Technology Readiness

The first important prerequisite of successful implementation of technologies is technology readiness, which depends on three main factors shown in figure 2. Governments should carefully consider these factors when selecting technologies to be implemented in their countries.

Figure 2: Factors that Describe Technology Readiness

Figure 2: Factors that Describe Technology Readiness

Upfront and whole lifecycle costs: The deployment of InfraTech solutions typically has significant upfront or recurring costs. Because of these costs, many technologies (e.g., renewable energies or 5G), especially at the early stages of maturity before they achieve a certain level of scale, will not be economically or financially viable. If not prepared to manage these high costs, countries may wait for a cost structure to decline before implementing a certain technology (as in the case of sensors or drones). Therefore, the countries need to evaluate the whole lifecycle costs, especially for novel technologies such as 5G. Along with tangible costs, it is also important to consider intangible costs of the new technology implementation, such as project disruptions, time to master new skills, employee’s resistance to changes, and additional trainings to project staff. Additionally, countries should also avoid poor implementation of these technologies, which could result in significant cost overruns or underutilized capacity.

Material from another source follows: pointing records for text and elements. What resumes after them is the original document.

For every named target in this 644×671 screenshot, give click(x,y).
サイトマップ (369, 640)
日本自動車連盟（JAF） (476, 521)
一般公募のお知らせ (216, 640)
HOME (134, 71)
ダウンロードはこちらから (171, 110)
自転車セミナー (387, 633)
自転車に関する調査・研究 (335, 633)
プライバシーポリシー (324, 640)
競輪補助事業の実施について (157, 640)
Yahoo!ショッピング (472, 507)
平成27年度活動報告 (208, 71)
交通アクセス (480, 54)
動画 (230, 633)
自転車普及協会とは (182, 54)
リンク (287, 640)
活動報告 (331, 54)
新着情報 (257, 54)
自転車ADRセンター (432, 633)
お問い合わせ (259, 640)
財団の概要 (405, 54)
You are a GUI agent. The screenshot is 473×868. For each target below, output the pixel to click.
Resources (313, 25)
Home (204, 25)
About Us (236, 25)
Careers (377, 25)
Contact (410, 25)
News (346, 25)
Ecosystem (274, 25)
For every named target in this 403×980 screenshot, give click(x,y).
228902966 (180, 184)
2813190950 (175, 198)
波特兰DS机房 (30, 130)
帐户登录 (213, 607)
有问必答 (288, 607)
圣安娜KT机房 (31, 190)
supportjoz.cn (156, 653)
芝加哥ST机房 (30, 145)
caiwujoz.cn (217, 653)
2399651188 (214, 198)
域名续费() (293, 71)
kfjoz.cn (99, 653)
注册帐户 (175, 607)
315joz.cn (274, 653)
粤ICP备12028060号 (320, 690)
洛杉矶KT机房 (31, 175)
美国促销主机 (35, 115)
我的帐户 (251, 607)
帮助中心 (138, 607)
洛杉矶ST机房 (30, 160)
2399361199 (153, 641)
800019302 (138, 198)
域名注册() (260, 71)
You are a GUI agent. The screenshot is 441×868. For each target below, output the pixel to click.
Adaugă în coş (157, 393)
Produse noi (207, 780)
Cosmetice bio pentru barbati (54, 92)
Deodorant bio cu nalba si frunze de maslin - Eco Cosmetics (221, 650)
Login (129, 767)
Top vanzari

Technology maturity: Different technologies may be at varying levels of technological maturity from proof of concept to being proven in an operational environment at acceptable performance and operational standards. For instance, NASA’s Technology Readiness Levels is a kind of technology maturity level rating system. Technologies at lower maturity levels are more at operational and performance risks and often impose almost higher per-unit costs. Therefore, developing countries may tend to wait for technologies to get to a higher level of maturity to lower their risks and costs. For example, the costs of solar and wind technologies, as well as cloud computing and sensors, are becoming low enough that most countries and sectors are now able to benefit from these technologies.

Ease of implementation: The implementation challenges associated with a specific technology depend on local skills and technology’s level of maturity. For example, using drones for maintenance now has low-complexity challenges, while developing an integrated data platform that crosses industry sectors has various technical, organizational, and regulatory challenges. In addition to local skills and technology’s level of maturity, a strong enabling environment will boost the ease of implementation. For instance, the development of autonomous vehicles will enhance the full value of implementing 5G.

Figure 3: Factors that Impact Technology’s Ease of Implementation

Figure 3: Factors that Impact Technology’s Ease of Implementation

Country Readiness

In addition to considering technology readiness, countries should also be sufficiently prepared to adopt different technologies. Such country readiness depends on several factors listed in figure 4. These factors include strong foundational technologies, well-established legislation and regulation, proper procurement and contract management, efficient funding and financing, sufficient institutional capacity, and digital skills.

Figure 4: Factors that Describe Country Readiness

Figure 4: Factors that Describe Country Readiness

Careful and realistic consideration of technology and country readiness is the first step toward digitalization in the public sector. Once sufficient related measures are taken by the governments, they can plan to use digital technologies for infrastructure development in general and PPP projects in particular [1].

1 The World Bank, “Infratech Value Drivers,” World Bank Publications, 2020.